Any lowercaser function you specify is called as "$lowercased = $lowercaser->($original)". The routine must not modify its $_[0].
The ncmp function
Often, when sorting non-string values like this:
@objects_sorted = sort { $a->tag cmp $b->tag } @objects;
...or even in a Schwartzian transform, like this:
@strings =
map $_->[0]
sort { $a->[1] cmp $b->[1] }
map { [$_, make_a_sort_key_from($_) ]
@_
;
...you wight want something that replaces not "sort", but "cmp". That's what Sort::Naturally's "ncmp" function is for. Call it with the
syntax "ncmp($left,$right)" instead of "$left cmp $right", but otherwise it's a fine replacement:
@objects_sorted = sort { ncmp($a->tag,$b->tag) } @objects;
@strings =
map $_->[0]
sort { ncmp($a->[1], $b->[1]) }
map { [$_, make_a_sort_key_from($_) ]
@_
;
Just as with "nsort" can take different a string-comparator and/or lowercaser, you can do the same with "ncmp", by passing an arrayref as
the first argument:
ncmp( [
&string_comparator, # optional
&lowercaser_function # optional
],
$left, $right
)
You might get string comparators from Sort::ArbBiLex.
NOTES
o This module is not a substitute for Sort::Versions! If you just need proper version sorting, use that!
o If you need something that works sort of like this module's functions, but not quite the same, consider scouting thru this module's
source code, and adapting what you see. Besides the functions that actually compile in this module, after the POD, there's several
alternate attempts of mine at natural sorting routines, which are not compiled as part of the module, but which you might find useful.

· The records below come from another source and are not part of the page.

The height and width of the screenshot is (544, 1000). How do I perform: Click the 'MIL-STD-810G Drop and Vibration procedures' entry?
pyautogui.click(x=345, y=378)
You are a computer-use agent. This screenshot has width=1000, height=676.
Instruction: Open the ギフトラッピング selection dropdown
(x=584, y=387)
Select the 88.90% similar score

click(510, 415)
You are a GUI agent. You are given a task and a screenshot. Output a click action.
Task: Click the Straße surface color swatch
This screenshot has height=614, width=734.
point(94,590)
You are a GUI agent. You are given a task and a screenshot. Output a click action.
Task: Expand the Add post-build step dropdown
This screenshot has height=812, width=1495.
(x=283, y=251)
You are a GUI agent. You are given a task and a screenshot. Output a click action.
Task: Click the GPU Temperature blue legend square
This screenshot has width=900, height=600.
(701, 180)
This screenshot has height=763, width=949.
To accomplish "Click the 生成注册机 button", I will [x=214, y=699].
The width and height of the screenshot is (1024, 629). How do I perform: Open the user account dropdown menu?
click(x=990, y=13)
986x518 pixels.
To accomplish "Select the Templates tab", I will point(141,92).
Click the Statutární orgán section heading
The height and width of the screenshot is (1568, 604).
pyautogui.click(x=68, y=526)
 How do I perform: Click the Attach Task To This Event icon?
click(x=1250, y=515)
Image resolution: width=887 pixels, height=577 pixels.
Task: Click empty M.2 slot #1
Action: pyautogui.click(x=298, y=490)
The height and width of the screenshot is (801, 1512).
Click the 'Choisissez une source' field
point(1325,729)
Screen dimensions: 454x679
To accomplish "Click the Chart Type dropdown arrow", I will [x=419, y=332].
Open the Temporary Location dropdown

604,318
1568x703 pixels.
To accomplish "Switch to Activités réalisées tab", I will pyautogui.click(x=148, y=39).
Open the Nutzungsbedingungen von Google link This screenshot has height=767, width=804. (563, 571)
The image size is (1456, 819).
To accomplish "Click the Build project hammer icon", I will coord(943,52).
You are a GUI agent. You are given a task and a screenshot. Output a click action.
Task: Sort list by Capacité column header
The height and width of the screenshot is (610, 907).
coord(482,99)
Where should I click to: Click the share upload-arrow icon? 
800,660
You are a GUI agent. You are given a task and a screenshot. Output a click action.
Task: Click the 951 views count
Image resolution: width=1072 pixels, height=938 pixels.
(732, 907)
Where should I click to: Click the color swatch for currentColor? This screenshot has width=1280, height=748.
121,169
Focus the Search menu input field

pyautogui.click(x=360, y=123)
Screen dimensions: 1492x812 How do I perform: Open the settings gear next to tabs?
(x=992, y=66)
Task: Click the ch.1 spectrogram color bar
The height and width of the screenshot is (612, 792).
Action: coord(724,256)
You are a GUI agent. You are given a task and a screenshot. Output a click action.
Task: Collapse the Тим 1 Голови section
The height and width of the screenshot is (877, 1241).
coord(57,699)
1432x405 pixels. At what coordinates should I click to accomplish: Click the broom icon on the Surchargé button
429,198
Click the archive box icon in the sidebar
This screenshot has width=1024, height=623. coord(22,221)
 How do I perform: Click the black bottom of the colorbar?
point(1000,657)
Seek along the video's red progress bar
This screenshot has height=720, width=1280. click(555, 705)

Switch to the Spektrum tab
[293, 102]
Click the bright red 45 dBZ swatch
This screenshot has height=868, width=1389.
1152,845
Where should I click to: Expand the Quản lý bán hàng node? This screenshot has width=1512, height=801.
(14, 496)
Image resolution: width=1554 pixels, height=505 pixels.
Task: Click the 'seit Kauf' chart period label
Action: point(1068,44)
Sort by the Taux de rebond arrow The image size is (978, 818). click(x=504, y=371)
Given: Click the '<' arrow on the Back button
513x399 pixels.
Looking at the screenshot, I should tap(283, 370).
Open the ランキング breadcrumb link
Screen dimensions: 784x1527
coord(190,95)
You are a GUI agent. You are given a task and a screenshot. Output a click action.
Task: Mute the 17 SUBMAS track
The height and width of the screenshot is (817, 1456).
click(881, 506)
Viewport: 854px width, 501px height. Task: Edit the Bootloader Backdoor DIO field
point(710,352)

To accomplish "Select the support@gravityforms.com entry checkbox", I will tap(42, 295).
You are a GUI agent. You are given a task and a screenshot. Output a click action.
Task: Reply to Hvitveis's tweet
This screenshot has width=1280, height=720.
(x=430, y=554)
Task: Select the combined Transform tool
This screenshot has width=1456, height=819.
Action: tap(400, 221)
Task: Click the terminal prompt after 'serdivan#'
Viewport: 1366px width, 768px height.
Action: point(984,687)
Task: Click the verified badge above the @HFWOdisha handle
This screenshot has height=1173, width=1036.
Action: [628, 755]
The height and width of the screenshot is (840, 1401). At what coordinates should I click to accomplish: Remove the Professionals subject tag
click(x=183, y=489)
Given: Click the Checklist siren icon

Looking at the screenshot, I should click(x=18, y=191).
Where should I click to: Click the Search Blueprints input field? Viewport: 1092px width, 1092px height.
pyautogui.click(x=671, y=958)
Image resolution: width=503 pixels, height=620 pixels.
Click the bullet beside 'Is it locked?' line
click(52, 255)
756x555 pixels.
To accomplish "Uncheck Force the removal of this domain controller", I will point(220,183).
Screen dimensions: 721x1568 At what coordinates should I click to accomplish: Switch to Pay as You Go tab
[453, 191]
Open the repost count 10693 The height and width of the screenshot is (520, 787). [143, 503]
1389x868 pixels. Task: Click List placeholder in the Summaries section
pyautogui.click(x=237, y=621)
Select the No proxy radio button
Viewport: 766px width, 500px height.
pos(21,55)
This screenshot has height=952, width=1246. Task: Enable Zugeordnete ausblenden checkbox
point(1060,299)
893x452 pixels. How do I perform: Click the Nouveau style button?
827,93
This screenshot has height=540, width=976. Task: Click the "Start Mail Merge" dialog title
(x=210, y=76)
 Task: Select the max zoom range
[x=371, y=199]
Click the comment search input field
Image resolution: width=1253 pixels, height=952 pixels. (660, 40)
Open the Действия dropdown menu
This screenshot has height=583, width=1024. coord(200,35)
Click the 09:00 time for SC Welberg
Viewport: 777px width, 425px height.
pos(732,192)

They should all be working implementations of slightly different algorithms (all of them based on Martin Pool's "nsort") which I
eventually discarded in favor of my algorithm. If you are having to naturally-sort very large data sets, and sorting is getting
ridiculously slow, you might consider trying one of those discarded functions -- I have a feeling they might be faster on large data
sets. Benchmark them on your data and see. (Unless you need the speed, don't bother. Hint: substitute "sort" for "nsort" in your
code, and unless your program speeds up drastically, it's not the sorting that's slowing things down. But if it is "nsort" that's
slowing things down, consider just:
if(@set >= SOME_VERY_BIG_NUMBER) {
no locale; # vroom vroom
@sorted = sort(@set); # feh, good enough
} elsif(@set >= SOME_BIG_NUMBER) {
use locale;
@sorted = sort(@set); # feh, good enough
} else {
# but keep it pretty for normal cases
@sorted = nsort(@set);
}
o If you do adapt the routines in this module, email me; I'd just be interested in hearing about it.
o Thanks to the EFNet #perl people for encouraging this module, especially magister and a-mused.
COPYRIGHT AND DISCLAIMER
Copyright 2001, Sean M. Burke "sburke@cpan.org", all rights reserved. This program is free software; you can redistribute it and/or modify
it under the same terms as Perl itself.
This program is distributed in the hope that it will be useful, but without any warranty; without even the implied warranty of
merchantability or fitness for a particular purpose.